Recorded data:
------

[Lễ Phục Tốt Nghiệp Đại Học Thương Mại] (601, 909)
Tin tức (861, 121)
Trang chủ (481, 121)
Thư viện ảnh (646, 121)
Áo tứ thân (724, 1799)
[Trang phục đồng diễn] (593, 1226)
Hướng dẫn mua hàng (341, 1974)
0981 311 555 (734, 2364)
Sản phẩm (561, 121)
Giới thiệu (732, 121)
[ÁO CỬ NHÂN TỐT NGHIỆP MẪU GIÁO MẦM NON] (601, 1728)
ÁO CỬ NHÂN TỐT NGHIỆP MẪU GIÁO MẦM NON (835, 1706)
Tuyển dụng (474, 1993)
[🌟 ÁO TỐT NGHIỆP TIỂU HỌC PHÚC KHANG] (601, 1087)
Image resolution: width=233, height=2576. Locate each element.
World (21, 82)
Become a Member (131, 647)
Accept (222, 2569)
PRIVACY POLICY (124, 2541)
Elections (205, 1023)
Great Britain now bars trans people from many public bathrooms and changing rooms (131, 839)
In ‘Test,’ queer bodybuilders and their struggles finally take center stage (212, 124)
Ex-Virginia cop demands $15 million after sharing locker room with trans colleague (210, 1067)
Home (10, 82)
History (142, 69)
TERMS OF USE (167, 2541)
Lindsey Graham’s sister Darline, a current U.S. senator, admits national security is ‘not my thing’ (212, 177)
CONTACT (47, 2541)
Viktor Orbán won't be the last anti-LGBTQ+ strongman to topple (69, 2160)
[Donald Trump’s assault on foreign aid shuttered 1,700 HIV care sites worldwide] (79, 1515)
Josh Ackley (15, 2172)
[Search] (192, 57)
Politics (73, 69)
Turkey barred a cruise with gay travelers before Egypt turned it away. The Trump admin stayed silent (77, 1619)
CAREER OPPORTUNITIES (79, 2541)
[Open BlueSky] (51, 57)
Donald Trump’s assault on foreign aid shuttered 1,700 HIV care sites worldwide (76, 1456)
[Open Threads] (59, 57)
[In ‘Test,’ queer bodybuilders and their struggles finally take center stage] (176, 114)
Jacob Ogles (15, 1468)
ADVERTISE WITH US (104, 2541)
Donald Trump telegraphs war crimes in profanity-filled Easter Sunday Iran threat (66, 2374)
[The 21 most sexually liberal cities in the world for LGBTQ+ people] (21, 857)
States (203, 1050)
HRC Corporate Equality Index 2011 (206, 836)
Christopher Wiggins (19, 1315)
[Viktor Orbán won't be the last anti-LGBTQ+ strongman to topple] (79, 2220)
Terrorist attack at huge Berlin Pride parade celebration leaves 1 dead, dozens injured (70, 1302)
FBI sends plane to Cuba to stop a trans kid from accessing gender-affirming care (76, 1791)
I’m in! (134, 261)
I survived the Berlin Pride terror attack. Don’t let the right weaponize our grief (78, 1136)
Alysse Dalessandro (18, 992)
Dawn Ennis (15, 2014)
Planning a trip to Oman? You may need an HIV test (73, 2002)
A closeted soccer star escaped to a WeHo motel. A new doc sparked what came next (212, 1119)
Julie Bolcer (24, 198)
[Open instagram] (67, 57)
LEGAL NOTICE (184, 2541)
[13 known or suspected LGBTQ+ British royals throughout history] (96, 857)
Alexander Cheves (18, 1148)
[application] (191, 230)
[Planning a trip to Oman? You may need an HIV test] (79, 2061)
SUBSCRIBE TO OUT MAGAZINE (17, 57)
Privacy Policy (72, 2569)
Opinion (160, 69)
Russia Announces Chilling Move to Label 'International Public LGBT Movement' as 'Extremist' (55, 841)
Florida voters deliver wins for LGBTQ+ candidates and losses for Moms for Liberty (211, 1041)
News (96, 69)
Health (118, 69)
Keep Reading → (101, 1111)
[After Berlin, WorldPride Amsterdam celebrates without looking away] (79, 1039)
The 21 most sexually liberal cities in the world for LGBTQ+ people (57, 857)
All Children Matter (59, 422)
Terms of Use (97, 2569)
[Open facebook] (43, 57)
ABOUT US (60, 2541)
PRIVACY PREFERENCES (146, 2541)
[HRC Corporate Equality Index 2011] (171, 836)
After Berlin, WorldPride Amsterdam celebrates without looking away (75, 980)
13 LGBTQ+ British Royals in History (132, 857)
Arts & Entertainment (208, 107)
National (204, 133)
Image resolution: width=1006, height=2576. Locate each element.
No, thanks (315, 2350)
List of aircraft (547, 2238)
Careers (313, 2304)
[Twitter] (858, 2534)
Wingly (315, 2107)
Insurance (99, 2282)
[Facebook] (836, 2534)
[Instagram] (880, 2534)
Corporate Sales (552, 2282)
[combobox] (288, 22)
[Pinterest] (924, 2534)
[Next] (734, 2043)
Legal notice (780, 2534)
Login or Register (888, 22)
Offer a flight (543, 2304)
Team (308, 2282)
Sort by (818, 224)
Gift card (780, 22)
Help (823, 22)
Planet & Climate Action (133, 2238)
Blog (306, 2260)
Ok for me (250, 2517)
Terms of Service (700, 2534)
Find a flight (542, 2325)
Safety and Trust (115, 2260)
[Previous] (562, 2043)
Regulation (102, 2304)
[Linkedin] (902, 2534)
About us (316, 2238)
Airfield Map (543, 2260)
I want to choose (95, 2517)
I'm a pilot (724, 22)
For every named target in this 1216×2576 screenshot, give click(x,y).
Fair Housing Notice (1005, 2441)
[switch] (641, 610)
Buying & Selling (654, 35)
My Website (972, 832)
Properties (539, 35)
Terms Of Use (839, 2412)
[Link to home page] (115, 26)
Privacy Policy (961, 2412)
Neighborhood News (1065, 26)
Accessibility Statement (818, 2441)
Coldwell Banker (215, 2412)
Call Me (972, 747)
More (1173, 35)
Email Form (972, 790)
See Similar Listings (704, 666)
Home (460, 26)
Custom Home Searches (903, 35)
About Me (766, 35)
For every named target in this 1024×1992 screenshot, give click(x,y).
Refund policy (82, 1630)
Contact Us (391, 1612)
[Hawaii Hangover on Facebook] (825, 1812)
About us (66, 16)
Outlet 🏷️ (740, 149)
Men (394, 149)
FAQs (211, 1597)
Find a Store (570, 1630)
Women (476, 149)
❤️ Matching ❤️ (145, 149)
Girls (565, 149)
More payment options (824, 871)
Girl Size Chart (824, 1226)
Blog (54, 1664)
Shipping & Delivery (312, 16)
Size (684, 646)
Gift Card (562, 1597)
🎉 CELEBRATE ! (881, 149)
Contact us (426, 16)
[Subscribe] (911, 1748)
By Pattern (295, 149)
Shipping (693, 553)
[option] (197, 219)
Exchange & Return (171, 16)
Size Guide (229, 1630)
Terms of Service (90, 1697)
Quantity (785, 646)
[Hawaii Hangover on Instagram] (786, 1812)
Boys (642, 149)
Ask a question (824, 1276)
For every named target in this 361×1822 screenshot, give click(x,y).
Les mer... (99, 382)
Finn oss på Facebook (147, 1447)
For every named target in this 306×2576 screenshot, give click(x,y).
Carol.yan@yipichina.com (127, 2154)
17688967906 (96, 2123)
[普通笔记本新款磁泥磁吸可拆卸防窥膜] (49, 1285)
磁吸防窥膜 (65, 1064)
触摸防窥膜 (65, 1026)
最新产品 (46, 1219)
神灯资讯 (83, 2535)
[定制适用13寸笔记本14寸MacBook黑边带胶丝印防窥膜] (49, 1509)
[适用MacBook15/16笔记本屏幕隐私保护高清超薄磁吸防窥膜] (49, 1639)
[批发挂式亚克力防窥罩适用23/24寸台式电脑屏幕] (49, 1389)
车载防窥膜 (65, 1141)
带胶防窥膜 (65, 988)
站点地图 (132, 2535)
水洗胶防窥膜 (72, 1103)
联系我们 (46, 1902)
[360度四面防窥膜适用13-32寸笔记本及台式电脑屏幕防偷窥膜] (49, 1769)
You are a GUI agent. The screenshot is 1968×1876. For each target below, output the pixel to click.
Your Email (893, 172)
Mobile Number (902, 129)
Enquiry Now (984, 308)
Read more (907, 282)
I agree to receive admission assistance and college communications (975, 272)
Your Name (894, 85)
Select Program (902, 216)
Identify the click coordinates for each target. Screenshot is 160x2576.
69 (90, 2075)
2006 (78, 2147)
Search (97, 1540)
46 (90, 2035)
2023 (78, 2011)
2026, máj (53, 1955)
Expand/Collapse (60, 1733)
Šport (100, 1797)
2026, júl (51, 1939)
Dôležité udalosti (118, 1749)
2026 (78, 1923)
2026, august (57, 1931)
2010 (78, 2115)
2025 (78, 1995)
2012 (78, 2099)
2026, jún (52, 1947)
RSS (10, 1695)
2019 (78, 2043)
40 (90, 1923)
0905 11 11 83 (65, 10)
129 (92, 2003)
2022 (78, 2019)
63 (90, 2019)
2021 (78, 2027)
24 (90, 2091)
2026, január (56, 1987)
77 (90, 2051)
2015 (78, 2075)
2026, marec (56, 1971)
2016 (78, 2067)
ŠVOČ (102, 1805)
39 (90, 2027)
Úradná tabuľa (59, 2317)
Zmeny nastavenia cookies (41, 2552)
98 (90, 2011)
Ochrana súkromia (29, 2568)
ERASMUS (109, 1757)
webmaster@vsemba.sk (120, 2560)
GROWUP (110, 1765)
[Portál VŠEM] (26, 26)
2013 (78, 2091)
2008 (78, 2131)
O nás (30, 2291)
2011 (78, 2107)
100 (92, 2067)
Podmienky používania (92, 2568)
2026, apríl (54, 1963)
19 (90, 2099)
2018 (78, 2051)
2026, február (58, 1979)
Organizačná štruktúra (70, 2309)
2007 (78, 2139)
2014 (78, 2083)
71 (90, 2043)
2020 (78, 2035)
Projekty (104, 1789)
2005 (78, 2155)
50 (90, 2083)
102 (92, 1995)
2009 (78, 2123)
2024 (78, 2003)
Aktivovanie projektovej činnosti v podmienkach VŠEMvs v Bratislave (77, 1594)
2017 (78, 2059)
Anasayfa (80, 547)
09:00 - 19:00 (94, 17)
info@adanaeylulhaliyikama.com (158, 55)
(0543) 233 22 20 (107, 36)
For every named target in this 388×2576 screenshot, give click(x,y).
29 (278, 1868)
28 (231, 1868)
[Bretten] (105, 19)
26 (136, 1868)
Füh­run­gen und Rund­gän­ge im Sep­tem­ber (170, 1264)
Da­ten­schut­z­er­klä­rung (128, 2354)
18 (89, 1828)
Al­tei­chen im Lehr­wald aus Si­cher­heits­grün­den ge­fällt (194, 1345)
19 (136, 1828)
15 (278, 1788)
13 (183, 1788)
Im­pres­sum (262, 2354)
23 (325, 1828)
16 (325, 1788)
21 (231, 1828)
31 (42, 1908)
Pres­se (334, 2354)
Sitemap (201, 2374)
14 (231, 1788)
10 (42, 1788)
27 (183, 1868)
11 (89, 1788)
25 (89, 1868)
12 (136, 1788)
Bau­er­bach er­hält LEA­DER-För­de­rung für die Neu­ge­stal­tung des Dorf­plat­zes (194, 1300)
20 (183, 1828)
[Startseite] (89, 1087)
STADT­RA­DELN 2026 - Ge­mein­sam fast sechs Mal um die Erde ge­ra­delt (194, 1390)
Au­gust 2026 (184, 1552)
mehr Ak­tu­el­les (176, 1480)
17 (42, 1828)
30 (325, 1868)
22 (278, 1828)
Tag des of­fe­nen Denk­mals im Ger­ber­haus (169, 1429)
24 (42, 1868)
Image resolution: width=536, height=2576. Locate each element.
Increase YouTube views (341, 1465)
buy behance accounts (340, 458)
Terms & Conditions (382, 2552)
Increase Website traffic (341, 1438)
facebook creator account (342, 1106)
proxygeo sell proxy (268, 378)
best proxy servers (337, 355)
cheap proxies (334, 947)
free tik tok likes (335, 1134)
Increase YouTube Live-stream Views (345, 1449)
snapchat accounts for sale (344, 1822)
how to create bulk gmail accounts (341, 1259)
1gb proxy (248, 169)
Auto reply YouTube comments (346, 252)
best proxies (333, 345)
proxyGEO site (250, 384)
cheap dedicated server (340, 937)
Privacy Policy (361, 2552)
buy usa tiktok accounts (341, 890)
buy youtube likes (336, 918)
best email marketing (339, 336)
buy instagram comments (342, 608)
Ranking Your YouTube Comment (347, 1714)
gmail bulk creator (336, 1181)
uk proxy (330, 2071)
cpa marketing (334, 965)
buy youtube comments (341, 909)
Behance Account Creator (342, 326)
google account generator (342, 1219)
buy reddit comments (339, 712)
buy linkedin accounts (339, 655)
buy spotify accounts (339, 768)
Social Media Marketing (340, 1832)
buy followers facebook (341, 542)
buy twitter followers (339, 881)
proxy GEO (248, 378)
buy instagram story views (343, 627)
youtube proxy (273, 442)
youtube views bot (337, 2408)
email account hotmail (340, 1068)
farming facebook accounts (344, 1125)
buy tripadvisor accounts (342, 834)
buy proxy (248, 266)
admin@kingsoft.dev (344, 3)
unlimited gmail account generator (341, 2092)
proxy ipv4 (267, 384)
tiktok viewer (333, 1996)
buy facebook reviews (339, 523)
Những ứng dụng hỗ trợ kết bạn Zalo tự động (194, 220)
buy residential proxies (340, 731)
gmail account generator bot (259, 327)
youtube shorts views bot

------

→ **Requirement**: Copy the lines of the data above exactly as written, beginning with the line containing "[option] (197, 219)" and ending with the line containing "2008 (78, 2131)", and leave out all other lines.

→ **Response below**:
[option] (197, 219)
Exchange & Return (171, 16)
Size Guide (229, 1630)
Terms of Service (90, 1697)
Quantity (785, 646)
[Hawaii Hangover on Instagram] (786, 1812)
Boys (642, 149)
Ask a question (824, 1276)
For every named target in this 361×1822 screenshot, give click(x,y).
Les mer... (99, 382)
Finn oss på Facebook (147, 1447)
For every named target in this 306×2576 screenshot, give click(x,y).
Carol.yan@yipichina.com (127, 2154)
17688967906 (96, 2123)
[普通笔记本新款磁泥磁吸可拆卸防窥膜] (49, 1285)
磁吸防窥膜 (65, 1064)
触摸防窥膜 (65, 1026)
最新产品 (46, 1219)
神灯资讯 (83, 2535)
[定制适用13寸笔记本14寸MacBook黑边带胶丝印防窥膜] (49, 1509)
[适用MacBook15/16笔记本屏幕隐私保护高清超薄磁吸防窥膜] (49, 1639)
[批发挂式亚克力防窥罩适用23/24寸台式电脑屏幕] (49, 1389)
车载防窥膜 (65, 1141)
带胶防窥膜 (65, 988)
站点地图 (132, 2535)
水洗胶防窥膜 (72, 1103)
联系我们 (46, 1902)
[360度四面防窥膜适用13-32寸笔记本及台式电脑屏幕防偷窥膜] (49, 1769)
You are a GUI agent. The screenshot is 1968×1876. For each target below, output the pixel to click.
Your Email (893, 172)
Mobile Number (902, 129)
Enquiry Now (984, 308)
Read more (907, 282)
I agree to receive admission assistance and college communications (975, 272)
Your Name (894, 85)
Select Program (902, 216)
Identify the click coordinates for each target. Screenshot is 160x2576.
69 (90, 2075)
2006 (78, 2147)
Search (97, 1540)
46 (90, 2035)
2023 (78, 2011)
2026, máj (53, 1955)
Expand/Collapse (60, 1733)
Šport (100, 1797)
2026, júl (51, 1939)
Dôležité udalosti (118, 1749)
2026 (78, 1923)
2026, august (57, 1931)
2010 (78, 2115)
2025 (78, 1995)
2012 (78, 2099)
2026, jún (52, 1947)
RSS (10, 1695)
2019 (78, 2043)
40 (90, 1923)
0905 11 11 83 (65, 10)
129 (92, 2003)
2022 (78, 2019)
63 (90, 2019)
2021 (78, 2027)
24 (90, 2091)
2026, január (56, 1987)
77 (90, 2051)
2015 (78, 2075)
2026, marec (56, 1971)
2016 (78, 2067)
ŠVOČ (102, 1805)
39 (90, 2027)
Úradná tabuľa (59, 2317)
Zmeny nastavenia cookies (41, 2552)
98 (90, 2011)
Ochrana súkromia (29, 2568)
ERASMUS (109, 1757)
webmaster@vsemba.sk (120, 2560)
GROWUP (110, 1765)
[Portál VŠEM] (26, 26)
2013 (78, 2091)
2008 (78, 2131)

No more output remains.